Walaupun Gibran hanya menatapku tanpa berucap, aku paham dia ingin aku segera pergi dari situ. Sesudah berpamitan dengan Dirga, aku mengikuti Gibran melangkah. Dia berjalan cukup cepat membuatku harus berlari kecil untuk menyamakan langkah. Begitu aku berhasil menjejeri langkahnya, Gibran segera menyambar tanganku. Menautkan jemari kami dan memandang lurus ke depan.
Aku mengamati wajahnya yang tidak banyak ekspresi, tapi aku tahu dia marah. Rahangnya mengetat dan genggaman tangannya sangat kuat. Ngomong-ngomong, kenapa dia bisa tahu aku berada di kafe itu bersama Dirga?

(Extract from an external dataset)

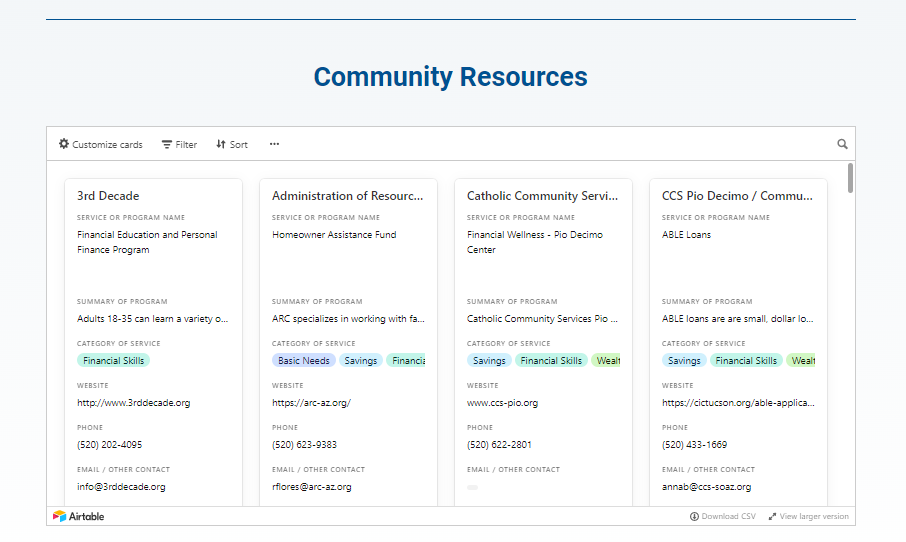
Task: Select the Catholic Community Services card title
Action: (542, 196)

"Jangan kayak gitu lagi. Gue sedih tahu," ucap Gibran lirih.
"Lo sepi banget hari ini. Kayak ngilang," balasku.
"Astaga, baru berapa jam sih, Sha. Gue hari ini lagi banyak kerjaan nggak sempat balas chat elo. Tadi pagi gue juga sudah sampai rumah lo, tapi lo sudah berangkat. Gue nggak ngilang, lo saja yang emang nggak kasih gue kabar."
"Lo juga nggak tanya."
Gibran melongo lantas mengembuskan napas kasar. Kami berbelok ke arah gedung kantor Maximum berada kemudian menuju parkiran motor. Tidak sedikitpun Gibran mengendurkan genggaman. Sepanjang perjalanan aku mendapati pandangan orang-orang ke arah tangan kami yang bertaut. Bagaimana tidak, dalam suasana perkantoran pemandangan seperti itu tentu cukup tabu meskipun tak sedikit orang mengalami situasi yang sama. Aku menundukkan wajah untuk menyembunyikan rasa malu.

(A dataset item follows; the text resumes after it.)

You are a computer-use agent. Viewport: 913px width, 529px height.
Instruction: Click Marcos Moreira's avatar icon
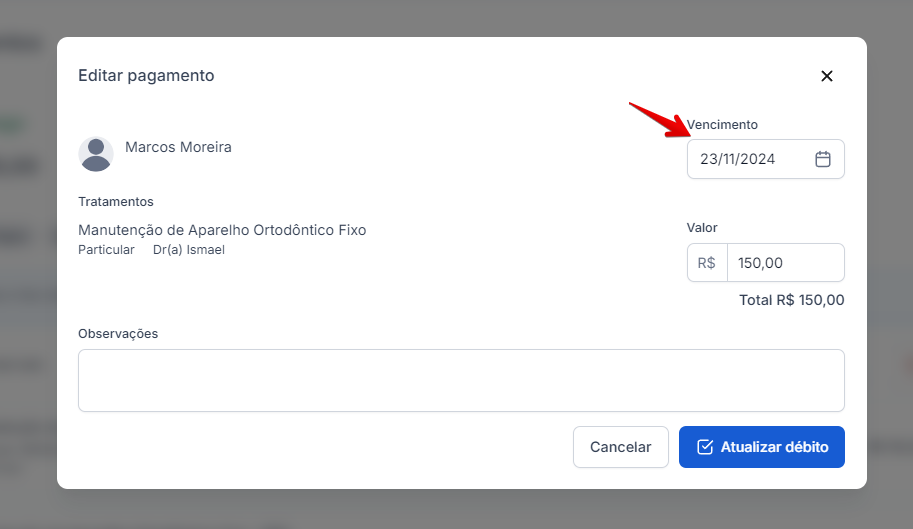click(96, 154)
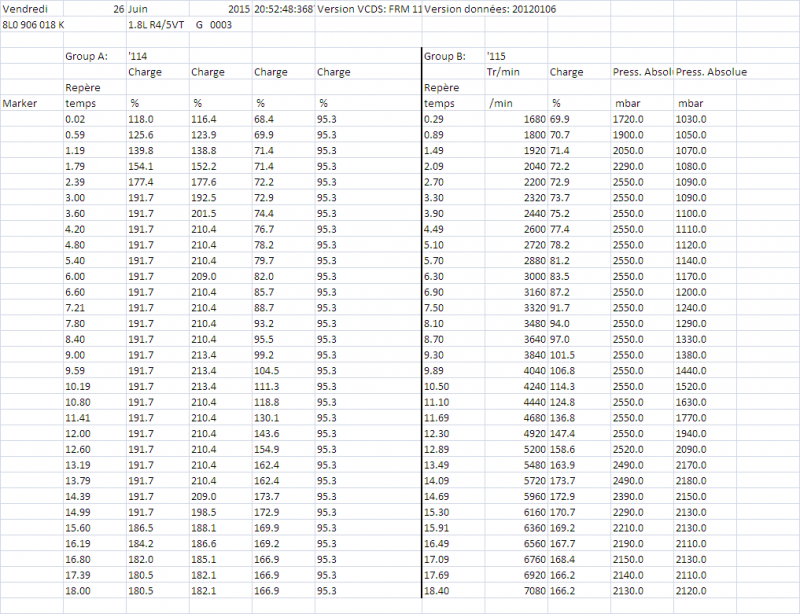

"Kalau lo kesal, bilang sama gue. Jangan cari pelampiasan sama pria lain. Kan gue sedih," ucap Gibran saat kami tiba di parkiran.
"Iya, iya. Lo tahu dari mana gue pergi sama Dirga?"
"Gue lihat lo jalan sama dia, makanya gue langsung susul lo ke sana. Gue itu mau ajak lo makan di tempat yang enak. Yah, lo malah asyik tebar pesona sama Dirga. Sekarang lo balik sama gue saja. Mana kunci motor lo."
"Ya udah, ayo makan."
"Nggak jadi, deh. Gue males. Cepat, mana kunci motor lo."
Aku menyerahkan kunci motor kepada Gibran sambil memberengut. "Motor lo gimana?"
Tanpa sadar rupanya motor Gibran terparkir tidak jauh dari motorku.
"Gampang, gue numpang parkirin di sini dulu. Entar gue balik sini lagi kalau lo sudah sampai rumah. Yang penting lo bareng gue biar nggak ilang-ilangan ujungnya malah nyangkut di tempat orang. Gue yang bingung tahu. Kalau lo ilang yang ditanya pertama kali sama bokap nyokap lo itu bukan Dirga, tapi gue."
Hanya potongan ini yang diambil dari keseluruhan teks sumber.